Waryono kemudian memerintah Didi melobi Kementerian Keuangan untuk menambah anggaran DOM untuk Jero. Namun, Kemenkeu menolak permintaan tersebut.
Setelah itu, Waryono menggelar rapat inti bersama pejabat kementerian. Dalam rapat itu, Waryono menyampaikan bahwa Jero ingin ada DOM tambahan.
"Maka semua kegiatan di biro akan dikoordinasikan dengan koordinator pelaksana anggaran di Sekjen oleh Sri Utami," kata Didi.

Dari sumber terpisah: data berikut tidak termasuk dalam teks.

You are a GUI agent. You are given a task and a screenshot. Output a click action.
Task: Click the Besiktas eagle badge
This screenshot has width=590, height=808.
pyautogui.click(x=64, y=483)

Uang tambahan DOM untuk Jero akhirnya diambil dari hasil imbal jasa rekanan penyedia jasa konsultansi di lingkungan Setjen Kementerian ESDM.
Dana yang dihimpun itu dikumpulkan oleh anak buah Waryono, Sri Utami.
Uang tersebut yang kemudian digunakan untuk menambah DOM.
"Permintaannya (Jero) sekitar 100 sampai 200," kata Didi.
DOM Juga dari Rapat Fiktif
Kepala Biro Umum Kementerian ESDM Arief Indarto juga pernah mengaku diperintahkan Waryono Karno untuk menyediakan anggaran untuk DOM tambahan untuk Jero Wacik.
Akhirnya, Arief menggunakan anggaran operasional untuk pimpinan berupa sidang dan rapat untuk menambah DOM Jero.
Pagu anggaran untuk biaya rapat pendukung operasional pimpinan dalam setahun mencapai Rp 3,368 miliar yang berasal dari Anggaran Pendapatan dan Belanja Negara.
Dalam kesaksiannya, Arief mengakui bahwa ada penyalahgunaan APBN karena terpaksa membuat laporan rapat fiktif demi menutupi permintaan Jero per bulan.
Suatu hari, kata Arief, Jero memanggilnya, Waryono, dan Didi ke ruang kerjanya. Saat itu, kata Arief, Jero meminta mereka merobek bukti tanda terima uang tambahan DOM yang selama ini dia minta.